Once in the Gesù they could not but be impressed by the extraordinary iconography dominated by the two huge paintings representing the first communions of the Jesuit “Boy Saints,” patrons of youth: Stanislaus Kostka, 18, and Aloysius Gonzaga, 23. The students could thus feel very much at home in the Gesù, surrounded by their patron saints, and high above them all, the Sacred Heart of Jesus dominating the entire holy space.
Theatre in the service of Learning, Religion and the Arts
Scientia. Religioni. Artibus.
The Ratio Studiorum, the Jesuit “plan of studies,” considers theatre as essential to a classical education. St. Mary’s College quickly took up the tradition which, in fact, went back to the 1658 production performed in Algonquin, French and Huron at the Jesuit College in Quebec City. Ésope au collège, a work by an 18th century Jesuit, was the first play produced at St. Mary’s in 1852. In 1866, the play L’enfant prodigue by the same author, Paul de Cerceau, S.J., inaugurated the new theatre at the Gesù.
L’Aiglon, Edmond Rostand’s Bonapartist panegyric, was very popular early in the 20th century.
The long oratorical monologues throughout the play were special favourites. Produced for the first time in 1915 and starring Henri Letondal, it was repeated several times until 1939 when Jean Gascon played the title role.

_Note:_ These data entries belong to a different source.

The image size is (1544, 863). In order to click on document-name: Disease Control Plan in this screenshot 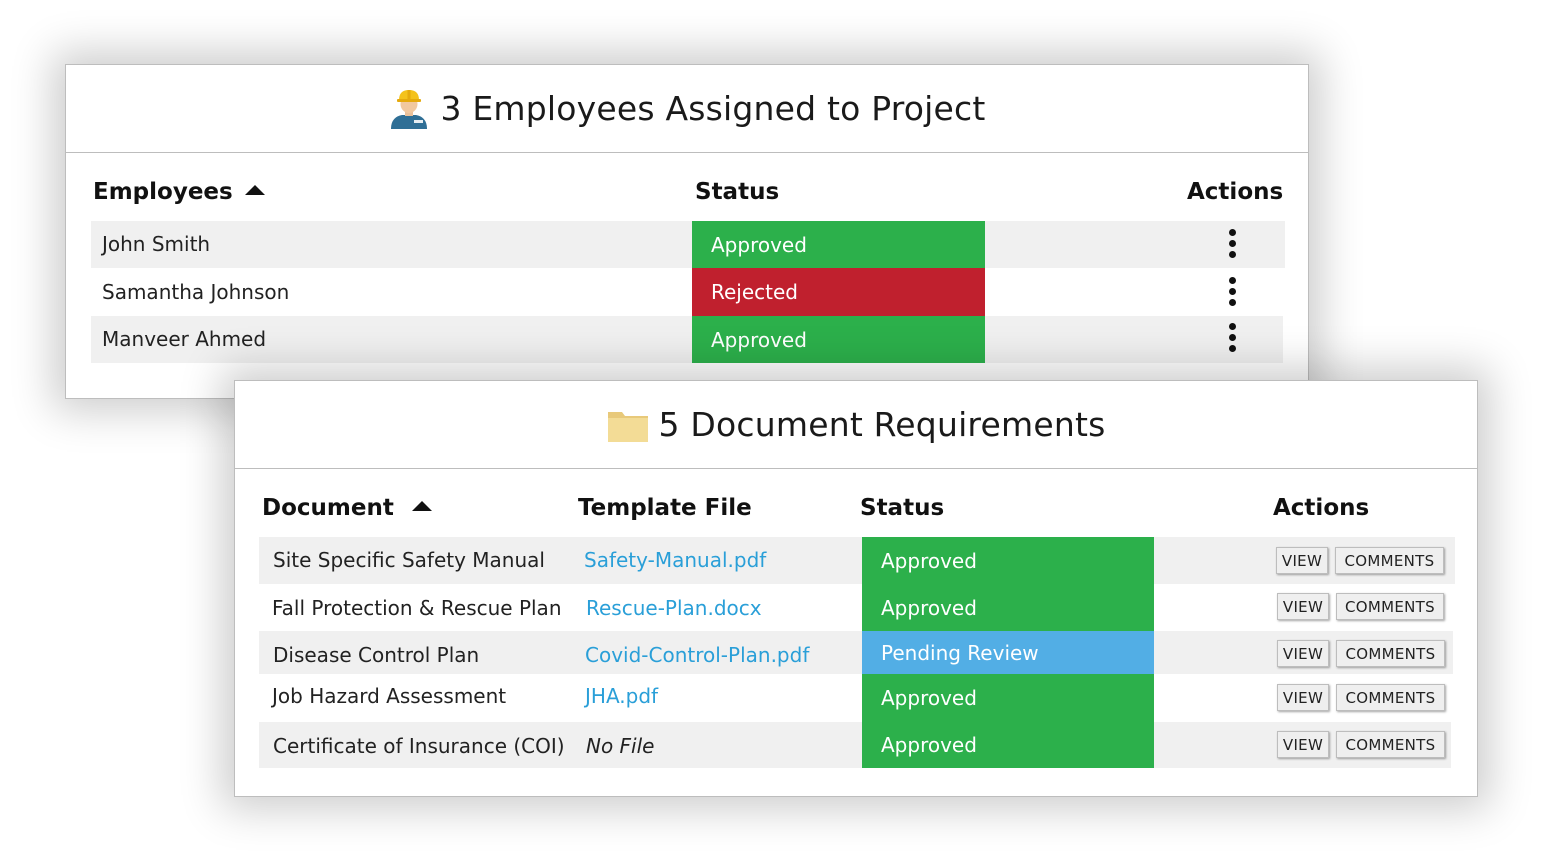, I will do `click(376, 655)`.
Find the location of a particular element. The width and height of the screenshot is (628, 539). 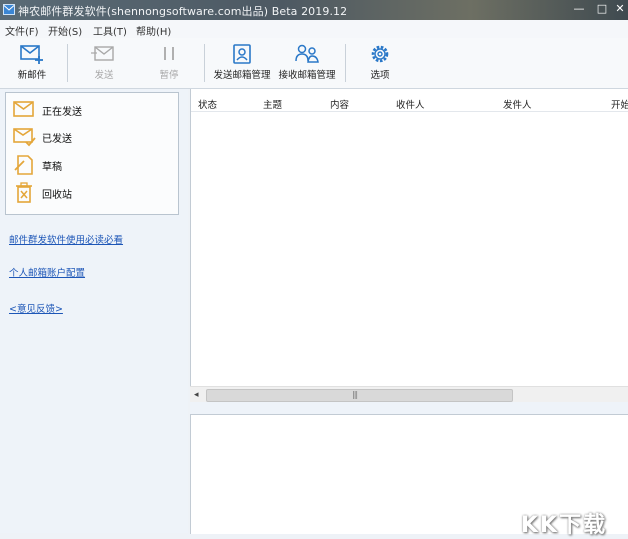

envelope-sending-icon is located at coordinates (24, 109).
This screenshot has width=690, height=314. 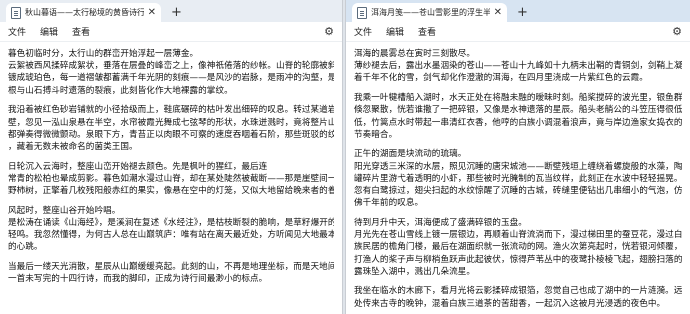 I want to click on text-line: 忽有白鹭掠过，翅尖扫起的水纹惊醒了沉睡的古城，砖缝里便钻出几串细小的气泡，仿, so click(x=518, y=192).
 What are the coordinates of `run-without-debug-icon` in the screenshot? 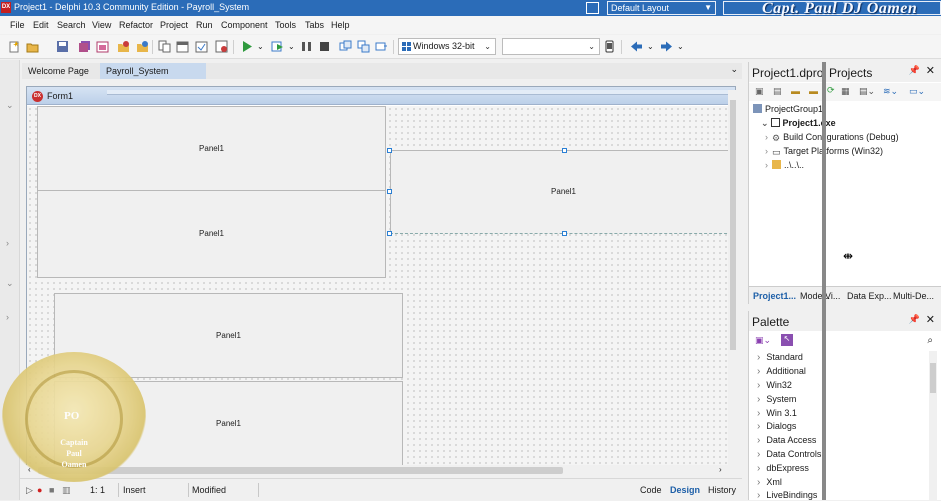 It's located at (278, 46).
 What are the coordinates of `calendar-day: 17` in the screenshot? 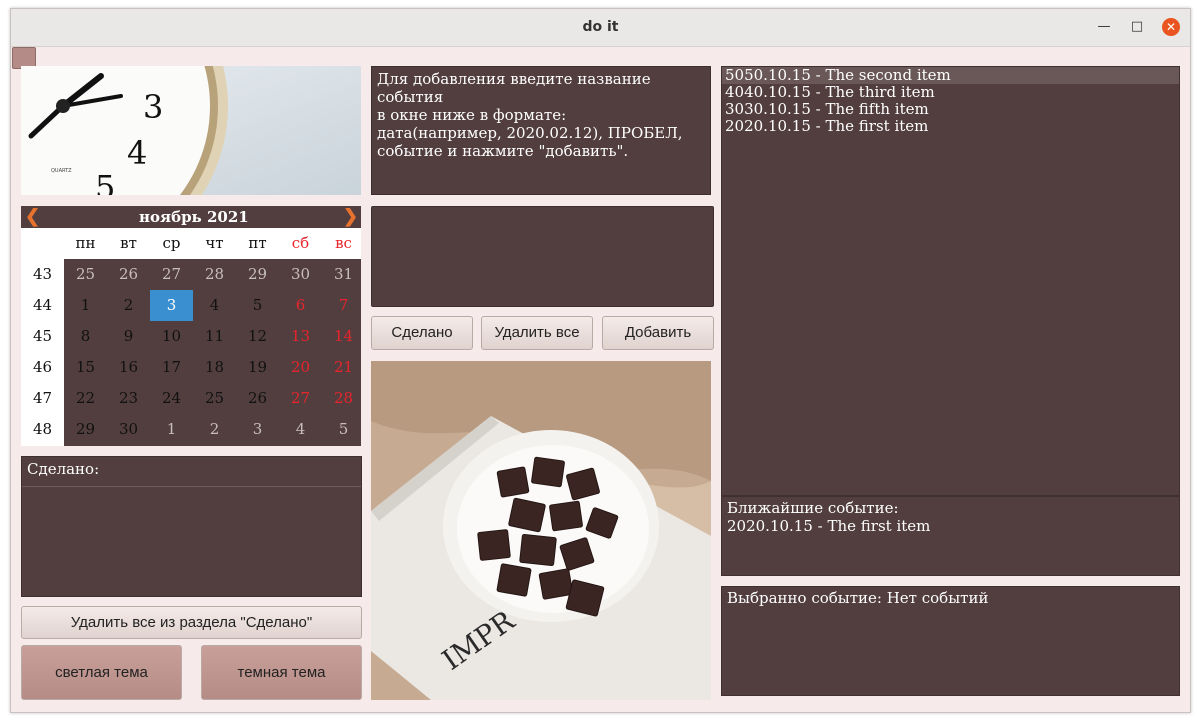 It's located at (172, 368).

Later in the 1940s, many theatre companies chose to make their home base at the Gesù: Les Compagnons de Saint-Laurent, Le Théâtre du Rideau Vert, L’Équipe, La Compagnie V.L.M., La Nouvelle Compagnie Théâtrale, Le Théâtre du Nouveau Monde and many others, the best known productions being Gratien Gélinas’ Les Fridolinades reviews.
Following the closing of the College in 1969, the Church and the Theatre of the Gesù continue on this original site to bear witness to the 400-year-old Jesuit tradition.
Grand Dieu ! ce n’est pas une cause
Que j’attaque ou que je défends —
Et ceci n’est pas autre chose
Que l’histoire d’un pauvre enfant.
A healthy mind in a healthy body
Mens sana in corpore sano
Team sports are a fundamental part of every Jesuit high school, college or university. From the very beginning at St. Mary’s College gymnastics and lacrosse were decidedly prominent, the latter remaining the favourite until the 1950s. Baseball, basketball, handball, pool, relay-racing, snowshoeing, volleyball followed in turn until hockey became the favourite. In 1858, the Student Council created a “Sports Council,” placing the then 17-year-old Honoré Mercier in charge of all sports equipment.
It was cooperation between St. Mary’s and Collège Mont-Saint-Louis that launched the Intercollegiate Hockey League and St. Mary’s was the first to have a well-organized lacrosse team. Later, in the intercollegiate football league, the St. Mary’s team was the only one to win a championship three years in a row.